-- EXERCISE --
Update the entries starting at the line containing "Where should I click to: Click the 32" and ending at the line containing "pos(777,417)" by replacing "Wedding Planning" with "Holiday Planning". Reproduce only those lines, with nothing else changed.

-- PROVIDED MATERIAL --

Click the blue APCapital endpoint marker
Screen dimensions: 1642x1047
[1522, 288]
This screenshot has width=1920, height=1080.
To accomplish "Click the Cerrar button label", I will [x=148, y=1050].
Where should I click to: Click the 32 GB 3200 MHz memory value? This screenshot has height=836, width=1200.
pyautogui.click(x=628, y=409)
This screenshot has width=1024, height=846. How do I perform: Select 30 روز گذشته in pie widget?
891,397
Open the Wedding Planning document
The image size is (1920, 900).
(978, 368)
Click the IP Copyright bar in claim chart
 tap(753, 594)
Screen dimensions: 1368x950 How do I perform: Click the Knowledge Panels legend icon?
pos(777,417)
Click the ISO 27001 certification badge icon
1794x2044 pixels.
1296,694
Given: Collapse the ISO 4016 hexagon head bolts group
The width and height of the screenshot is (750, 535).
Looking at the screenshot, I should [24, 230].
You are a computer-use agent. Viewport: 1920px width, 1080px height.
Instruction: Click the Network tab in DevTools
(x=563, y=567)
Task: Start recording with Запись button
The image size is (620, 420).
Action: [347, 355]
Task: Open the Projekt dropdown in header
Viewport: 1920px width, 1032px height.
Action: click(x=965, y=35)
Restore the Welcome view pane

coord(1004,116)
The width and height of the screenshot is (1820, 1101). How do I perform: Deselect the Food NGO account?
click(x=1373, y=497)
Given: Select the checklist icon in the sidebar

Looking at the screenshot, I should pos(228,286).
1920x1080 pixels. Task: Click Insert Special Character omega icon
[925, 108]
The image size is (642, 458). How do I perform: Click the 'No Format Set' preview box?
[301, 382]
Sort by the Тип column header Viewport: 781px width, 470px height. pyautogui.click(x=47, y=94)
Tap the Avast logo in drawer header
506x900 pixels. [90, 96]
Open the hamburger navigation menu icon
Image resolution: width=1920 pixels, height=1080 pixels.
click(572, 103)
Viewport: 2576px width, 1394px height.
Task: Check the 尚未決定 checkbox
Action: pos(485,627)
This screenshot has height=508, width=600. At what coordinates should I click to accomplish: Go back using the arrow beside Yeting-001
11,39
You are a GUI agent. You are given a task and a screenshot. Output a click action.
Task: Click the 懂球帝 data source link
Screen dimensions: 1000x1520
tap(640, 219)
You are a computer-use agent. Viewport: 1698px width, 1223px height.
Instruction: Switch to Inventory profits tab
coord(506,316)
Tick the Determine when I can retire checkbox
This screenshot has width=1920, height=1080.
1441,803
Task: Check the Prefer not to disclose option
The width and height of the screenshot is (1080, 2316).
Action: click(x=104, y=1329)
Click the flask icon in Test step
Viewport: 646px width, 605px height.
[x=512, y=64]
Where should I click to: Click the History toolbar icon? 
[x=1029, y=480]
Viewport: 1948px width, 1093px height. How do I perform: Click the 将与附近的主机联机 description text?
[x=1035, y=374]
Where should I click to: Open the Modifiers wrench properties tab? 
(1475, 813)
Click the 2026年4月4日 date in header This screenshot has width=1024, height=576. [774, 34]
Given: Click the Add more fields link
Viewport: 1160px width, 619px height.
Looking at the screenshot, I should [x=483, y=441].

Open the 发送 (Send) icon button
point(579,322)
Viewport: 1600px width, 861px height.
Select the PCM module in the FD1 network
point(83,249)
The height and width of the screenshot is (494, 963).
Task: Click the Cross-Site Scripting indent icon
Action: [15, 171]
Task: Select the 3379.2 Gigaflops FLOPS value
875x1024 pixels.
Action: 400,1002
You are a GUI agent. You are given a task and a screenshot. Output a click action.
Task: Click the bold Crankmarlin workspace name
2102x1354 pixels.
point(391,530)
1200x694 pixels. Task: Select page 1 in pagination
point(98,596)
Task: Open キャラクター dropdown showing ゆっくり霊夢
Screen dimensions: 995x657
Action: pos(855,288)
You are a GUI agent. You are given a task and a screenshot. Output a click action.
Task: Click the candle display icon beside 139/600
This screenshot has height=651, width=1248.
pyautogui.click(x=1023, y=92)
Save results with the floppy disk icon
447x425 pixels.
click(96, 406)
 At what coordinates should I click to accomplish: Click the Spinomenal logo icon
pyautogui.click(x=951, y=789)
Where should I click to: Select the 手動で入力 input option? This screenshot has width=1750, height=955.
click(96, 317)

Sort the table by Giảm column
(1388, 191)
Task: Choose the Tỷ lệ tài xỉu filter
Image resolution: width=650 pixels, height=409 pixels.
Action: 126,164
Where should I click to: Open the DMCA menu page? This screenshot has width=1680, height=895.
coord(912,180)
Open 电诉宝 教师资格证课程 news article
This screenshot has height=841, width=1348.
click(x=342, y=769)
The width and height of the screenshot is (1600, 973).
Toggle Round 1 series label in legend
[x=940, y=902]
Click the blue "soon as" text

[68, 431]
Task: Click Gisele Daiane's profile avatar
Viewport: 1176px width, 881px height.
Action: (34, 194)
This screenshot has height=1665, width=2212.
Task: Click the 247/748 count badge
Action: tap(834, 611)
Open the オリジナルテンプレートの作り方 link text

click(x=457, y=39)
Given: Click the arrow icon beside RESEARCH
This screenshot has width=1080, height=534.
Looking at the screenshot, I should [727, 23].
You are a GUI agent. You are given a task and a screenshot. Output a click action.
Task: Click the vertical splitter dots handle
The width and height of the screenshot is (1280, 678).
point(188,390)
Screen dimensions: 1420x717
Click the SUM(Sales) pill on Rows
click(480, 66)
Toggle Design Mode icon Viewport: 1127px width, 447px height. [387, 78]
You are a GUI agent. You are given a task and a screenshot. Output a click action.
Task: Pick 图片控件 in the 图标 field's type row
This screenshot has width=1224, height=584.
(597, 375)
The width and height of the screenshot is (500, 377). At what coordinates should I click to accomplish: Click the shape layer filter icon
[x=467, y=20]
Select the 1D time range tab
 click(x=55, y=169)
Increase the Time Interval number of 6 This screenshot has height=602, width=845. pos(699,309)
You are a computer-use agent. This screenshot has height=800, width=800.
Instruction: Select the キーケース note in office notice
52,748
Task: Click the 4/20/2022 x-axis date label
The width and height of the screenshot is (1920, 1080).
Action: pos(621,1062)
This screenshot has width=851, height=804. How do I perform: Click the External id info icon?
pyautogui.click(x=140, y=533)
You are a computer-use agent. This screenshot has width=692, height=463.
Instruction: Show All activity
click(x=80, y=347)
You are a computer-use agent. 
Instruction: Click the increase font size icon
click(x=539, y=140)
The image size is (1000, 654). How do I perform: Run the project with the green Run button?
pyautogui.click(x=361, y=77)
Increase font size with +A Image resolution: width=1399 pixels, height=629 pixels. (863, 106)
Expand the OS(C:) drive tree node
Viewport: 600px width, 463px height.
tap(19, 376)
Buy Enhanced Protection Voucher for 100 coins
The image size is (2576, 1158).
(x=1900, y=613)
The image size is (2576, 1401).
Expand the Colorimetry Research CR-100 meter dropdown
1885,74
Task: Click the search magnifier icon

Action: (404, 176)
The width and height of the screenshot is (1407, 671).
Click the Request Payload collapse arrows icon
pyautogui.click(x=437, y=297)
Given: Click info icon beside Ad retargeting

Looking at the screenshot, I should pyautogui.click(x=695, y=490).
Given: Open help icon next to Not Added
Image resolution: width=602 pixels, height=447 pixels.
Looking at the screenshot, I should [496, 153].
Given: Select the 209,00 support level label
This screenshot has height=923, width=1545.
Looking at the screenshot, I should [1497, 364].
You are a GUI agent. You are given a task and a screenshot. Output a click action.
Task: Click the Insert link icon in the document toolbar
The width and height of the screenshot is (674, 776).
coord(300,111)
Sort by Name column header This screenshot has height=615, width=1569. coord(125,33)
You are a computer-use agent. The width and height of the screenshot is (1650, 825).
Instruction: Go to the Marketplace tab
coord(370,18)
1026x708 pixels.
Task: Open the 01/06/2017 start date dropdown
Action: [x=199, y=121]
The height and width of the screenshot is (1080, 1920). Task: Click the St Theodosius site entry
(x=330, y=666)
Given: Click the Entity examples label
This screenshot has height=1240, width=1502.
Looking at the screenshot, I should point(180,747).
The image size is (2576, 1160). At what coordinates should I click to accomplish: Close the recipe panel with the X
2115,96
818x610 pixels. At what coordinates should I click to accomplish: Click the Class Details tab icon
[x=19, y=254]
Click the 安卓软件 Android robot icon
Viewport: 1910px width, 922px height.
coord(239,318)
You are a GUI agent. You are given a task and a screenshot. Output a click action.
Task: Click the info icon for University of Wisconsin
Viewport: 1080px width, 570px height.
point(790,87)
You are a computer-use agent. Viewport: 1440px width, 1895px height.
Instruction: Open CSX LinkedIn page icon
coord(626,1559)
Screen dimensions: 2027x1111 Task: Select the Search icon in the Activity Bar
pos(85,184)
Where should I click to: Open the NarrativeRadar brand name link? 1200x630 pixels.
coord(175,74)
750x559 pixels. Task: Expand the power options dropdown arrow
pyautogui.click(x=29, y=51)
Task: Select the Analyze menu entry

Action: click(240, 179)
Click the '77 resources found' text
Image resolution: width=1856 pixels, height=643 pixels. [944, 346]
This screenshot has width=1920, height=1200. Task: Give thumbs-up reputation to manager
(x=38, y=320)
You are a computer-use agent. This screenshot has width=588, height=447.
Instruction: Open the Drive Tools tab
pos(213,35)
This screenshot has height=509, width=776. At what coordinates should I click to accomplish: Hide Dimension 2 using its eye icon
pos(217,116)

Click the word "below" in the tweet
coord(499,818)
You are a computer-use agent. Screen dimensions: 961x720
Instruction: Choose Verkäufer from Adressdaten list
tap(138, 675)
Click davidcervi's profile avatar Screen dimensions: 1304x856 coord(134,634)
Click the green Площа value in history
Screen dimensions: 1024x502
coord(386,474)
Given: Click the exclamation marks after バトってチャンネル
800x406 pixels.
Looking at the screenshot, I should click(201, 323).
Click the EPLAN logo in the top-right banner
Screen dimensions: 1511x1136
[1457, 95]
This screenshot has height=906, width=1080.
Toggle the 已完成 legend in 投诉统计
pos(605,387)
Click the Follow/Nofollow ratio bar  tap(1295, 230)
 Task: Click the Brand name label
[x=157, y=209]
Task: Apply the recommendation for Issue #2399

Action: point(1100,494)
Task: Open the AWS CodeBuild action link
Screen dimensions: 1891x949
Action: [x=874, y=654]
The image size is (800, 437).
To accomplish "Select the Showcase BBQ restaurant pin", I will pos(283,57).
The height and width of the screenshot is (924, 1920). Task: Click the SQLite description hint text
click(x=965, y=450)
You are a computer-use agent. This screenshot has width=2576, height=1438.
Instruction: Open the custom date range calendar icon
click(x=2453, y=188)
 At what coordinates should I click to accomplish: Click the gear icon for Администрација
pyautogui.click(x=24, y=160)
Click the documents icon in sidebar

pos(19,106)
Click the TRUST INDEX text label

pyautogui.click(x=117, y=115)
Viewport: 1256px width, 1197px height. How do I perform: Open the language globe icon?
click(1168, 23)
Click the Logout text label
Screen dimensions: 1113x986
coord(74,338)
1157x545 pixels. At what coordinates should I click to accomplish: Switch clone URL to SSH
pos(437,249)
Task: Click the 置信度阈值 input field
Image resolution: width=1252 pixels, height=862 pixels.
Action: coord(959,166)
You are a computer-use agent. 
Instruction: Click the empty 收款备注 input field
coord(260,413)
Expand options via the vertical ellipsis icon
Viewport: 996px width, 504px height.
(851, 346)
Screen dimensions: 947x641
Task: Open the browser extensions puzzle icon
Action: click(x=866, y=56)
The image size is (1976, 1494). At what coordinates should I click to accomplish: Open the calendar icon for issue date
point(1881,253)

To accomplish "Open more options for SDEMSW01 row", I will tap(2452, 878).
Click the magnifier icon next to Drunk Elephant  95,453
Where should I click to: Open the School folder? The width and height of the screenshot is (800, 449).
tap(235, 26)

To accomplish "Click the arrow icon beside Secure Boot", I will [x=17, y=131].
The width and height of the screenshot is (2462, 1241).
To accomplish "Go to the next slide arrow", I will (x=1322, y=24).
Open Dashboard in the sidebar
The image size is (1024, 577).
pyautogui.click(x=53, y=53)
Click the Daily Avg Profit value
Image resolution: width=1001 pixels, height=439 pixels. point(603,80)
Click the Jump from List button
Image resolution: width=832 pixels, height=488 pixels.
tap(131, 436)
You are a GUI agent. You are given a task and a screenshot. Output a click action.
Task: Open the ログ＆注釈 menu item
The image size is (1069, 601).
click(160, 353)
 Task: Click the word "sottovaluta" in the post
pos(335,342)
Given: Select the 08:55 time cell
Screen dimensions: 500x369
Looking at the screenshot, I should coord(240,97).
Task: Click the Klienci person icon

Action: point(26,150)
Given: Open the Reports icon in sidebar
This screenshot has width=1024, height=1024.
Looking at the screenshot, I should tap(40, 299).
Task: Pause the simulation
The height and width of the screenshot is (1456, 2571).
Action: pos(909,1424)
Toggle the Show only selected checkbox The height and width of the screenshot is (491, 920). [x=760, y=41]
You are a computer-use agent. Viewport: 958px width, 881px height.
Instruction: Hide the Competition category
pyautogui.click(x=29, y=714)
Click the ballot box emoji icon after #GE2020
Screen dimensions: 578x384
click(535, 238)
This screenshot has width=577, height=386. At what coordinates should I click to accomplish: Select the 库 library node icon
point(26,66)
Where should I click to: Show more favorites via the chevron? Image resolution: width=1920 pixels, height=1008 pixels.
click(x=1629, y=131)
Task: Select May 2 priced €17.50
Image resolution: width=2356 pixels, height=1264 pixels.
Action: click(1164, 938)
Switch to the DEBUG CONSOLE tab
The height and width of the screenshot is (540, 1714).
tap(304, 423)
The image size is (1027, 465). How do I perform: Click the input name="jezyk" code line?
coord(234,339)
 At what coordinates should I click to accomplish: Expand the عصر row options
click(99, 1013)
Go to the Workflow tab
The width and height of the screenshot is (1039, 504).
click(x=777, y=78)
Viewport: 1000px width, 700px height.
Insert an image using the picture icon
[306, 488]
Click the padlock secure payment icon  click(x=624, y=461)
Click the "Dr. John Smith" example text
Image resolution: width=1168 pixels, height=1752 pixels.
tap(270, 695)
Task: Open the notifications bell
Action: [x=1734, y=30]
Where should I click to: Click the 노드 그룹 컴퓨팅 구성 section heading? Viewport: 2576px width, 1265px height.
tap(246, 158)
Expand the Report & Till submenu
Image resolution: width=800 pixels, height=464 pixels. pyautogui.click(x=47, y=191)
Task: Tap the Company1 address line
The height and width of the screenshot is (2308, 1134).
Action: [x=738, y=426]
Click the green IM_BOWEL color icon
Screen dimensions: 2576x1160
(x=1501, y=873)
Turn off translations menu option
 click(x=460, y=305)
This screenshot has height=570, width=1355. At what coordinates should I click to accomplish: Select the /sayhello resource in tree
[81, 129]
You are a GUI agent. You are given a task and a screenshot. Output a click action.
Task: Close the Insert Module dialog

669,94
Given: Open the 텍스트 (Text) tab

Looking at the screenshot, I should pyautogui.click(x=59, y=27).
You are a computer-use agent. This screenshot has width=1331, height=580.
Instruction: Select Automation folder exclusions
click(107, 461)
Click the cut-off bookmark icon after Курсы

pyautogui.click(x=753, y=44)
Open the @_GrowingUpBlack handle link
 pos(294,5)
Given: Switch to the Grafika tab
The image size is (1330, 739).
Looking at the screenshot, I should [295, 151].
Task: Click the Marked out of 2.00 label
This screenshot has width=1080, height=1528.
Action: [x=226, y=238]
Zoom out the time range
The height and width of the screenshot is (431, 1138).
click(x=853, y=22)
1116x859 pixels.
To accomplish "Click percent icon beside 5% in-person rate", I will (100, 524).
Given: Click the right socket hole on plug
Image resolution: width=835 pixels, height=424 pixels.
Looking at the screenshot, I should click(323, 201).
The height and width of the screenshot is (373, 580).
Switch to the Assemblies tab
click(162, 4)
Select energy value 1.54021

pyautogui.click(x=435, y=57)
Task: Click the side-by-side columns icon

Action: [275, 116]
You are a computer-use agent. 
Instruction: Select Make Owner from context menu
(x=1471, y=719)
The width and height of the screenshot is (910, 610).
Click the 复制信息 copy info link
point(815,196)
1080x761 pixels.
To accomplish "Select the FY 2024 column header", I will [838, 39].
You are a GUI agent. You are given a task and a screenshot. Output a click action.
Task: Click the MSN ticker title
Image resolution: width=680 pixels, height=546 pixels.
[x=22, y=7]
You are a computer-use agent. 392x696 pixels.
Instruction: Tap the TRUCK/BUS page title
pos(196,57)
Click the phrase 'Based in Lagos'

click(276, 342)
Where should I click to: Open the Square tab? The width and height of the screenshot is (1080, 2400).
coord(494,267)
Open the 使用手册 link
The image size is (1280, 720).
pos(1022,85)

-- FINAL ANSWER --
Where should I click to: Click the 32 GB 3200 MHz memory value? This screenshot has height=836, width=1200.
pyautogui.click(x=628, y=409)
This screenshot has width=1024, height=846. How do I perform: Select 30 روز گذشته in pie widget?
891,397
Open the Holiday Planning document
The image size is (1920, 900).
(978, 368)
Click the IP Copyright bar in claim chart
 tap(753, 594)
Screen dimensions: 1368x950 How do I perform: Click the Knowledge Panels legend icon?
pos(777,417)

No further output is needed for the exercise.